Keeping every line intact, repeat the data word for word.
* * * * * * * * *
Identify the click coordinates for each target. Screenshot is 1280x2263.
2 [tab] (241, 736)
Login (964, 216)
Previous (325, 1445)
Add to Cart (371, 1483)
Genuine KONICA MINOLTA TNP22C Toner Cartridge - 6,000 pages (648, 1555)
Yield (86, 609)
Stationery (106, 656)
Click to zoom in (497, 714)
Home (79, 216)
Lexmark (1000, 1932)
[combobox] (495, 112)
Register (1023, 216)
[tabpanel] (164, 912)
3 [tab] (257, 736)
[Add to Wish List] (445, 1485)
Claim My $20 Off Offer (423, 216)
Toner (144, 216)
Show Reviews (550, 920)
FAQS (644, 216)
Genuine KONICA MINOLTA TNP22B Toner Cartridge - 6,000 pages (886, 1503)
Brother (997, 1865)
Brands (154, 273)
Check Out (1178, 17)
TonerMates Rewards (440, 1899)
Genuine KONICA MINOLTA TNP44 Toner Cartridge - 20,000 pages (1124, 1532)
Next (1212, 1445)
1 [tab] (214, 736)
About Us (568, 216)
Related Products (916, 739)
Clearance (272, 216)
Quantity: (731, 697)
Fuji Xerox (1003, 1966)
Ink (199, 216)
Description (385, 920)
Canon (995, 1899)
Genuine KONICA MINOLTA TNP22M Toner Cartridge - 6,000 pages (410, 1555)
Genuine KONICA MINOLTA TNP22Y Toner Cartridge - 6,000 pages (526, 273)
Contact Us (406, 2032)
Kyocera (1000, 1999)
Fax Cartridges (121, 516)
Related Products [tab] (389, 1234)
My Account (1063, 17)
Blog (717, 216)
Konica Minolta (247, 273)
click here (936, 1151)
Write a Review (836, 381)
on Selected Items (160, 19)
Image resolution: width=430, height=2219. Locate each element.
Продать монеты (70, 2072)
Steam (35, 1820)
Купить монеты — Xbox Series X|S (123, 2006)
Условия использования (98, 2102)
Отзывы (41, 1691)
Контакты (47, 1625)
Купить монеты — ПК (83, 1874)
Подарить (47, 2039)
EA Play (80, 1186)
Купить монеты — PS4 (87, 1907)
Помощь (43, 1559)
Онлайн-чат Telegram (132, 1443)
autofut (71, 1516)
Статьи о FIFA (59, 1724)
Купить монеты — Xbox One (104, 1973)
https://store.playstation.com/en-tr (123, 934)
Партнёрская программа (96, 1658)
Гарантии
* * * * * * * * *
[Expected answer]:
Identify the click coordinates for each target. Screenshot is 1280x2263.
2 [tab] (241, 736)
Login (964, 216)
Previous (325, 1445)
Add to Cart (371, 1483)
Genuine KONICA MINOLTA TNP22C Toner Cartridge - 6,000 pages (648, 1555)
Yield (86, 609)
Stationery (106, 656)
Click to zoom in (497, 714)
Home (79, 216)
Lexmark (1000, 1932)
[combobox] (495, 112)
Register (1023, 216)
[tabpanel] (164, 912)
3 [tab] (257, 736)
[Add to Wish List] (445, 1485)
Claim My $20 Off Offer (423, 216)
Toner (144, 216)
Show Reviews (550, 920)
FAQS (644, 216)
Genuine KONICA MINOLTA TNP22B Toner Cartridge - 6,000 pages (886, 1503)
Brother (997, 1865)
Brands (154, 273)
Check Out (1178, 17)
TonerMates Rewards (440, 1899)
Genuine KONICA MINOLTA TNP44 Toner Cartridge - 20,000 pages (1124, 1532)
Next (1212, 1445)
1 [tab] (214, 736)
About Us (568, 216)
Related Products (916, 739)
Clearance (272, 216)
Quantity: (731, 697)
Fuji Xerox (1003, 1966)
Ink (199, 216)
Description (385, 920)
Canon (995, 1899)
Genuine KONICA MINOLTA TNP22M Toner Cartridge - 6,000 pages (410, 1555)
Genuine KONICA MINOLTA TNP22Y Toner Cartridge - 6,000 pages (526, 273)
Contact Us (406, 2032)
Kyocera (1000, 1999)
Fax Cartridges (121, 516)
Related Products [tab] (389, 1234)
My Account (1063, 17)
Blog (717, 216)
Konica Minolta (247, 273)
click here (936, 1151)
Write a Review (836, 381)
on Selected Items (160, 19)
Image resolution: width=430, height=2219. Locate each element.
Продать монеты (70, 2072)
Steam (35, 1820)
Купить монеты — Xbox Series X|S (123, 2006)
Условия использования (98, 2102)
Отзывы (41, 1691)
Контакты (47, 1625)
Купить монеты — ПК (83, 1874)
Подарить (47, 2039)
EA Play (80, 1186)
Купить монеты — PS4 (87, 1907)
Помощь (43, 1559)
Онлайн-чат Telegram (132, 1443)
autofut (71, 1516)
Статьи о FIFA (59, 1724)
Купить монеты — Xbox One (104, 1973)
https://store.playstation.com/en-tr (123, 934)
Партнёрская программа (96, 1658)
Гарантии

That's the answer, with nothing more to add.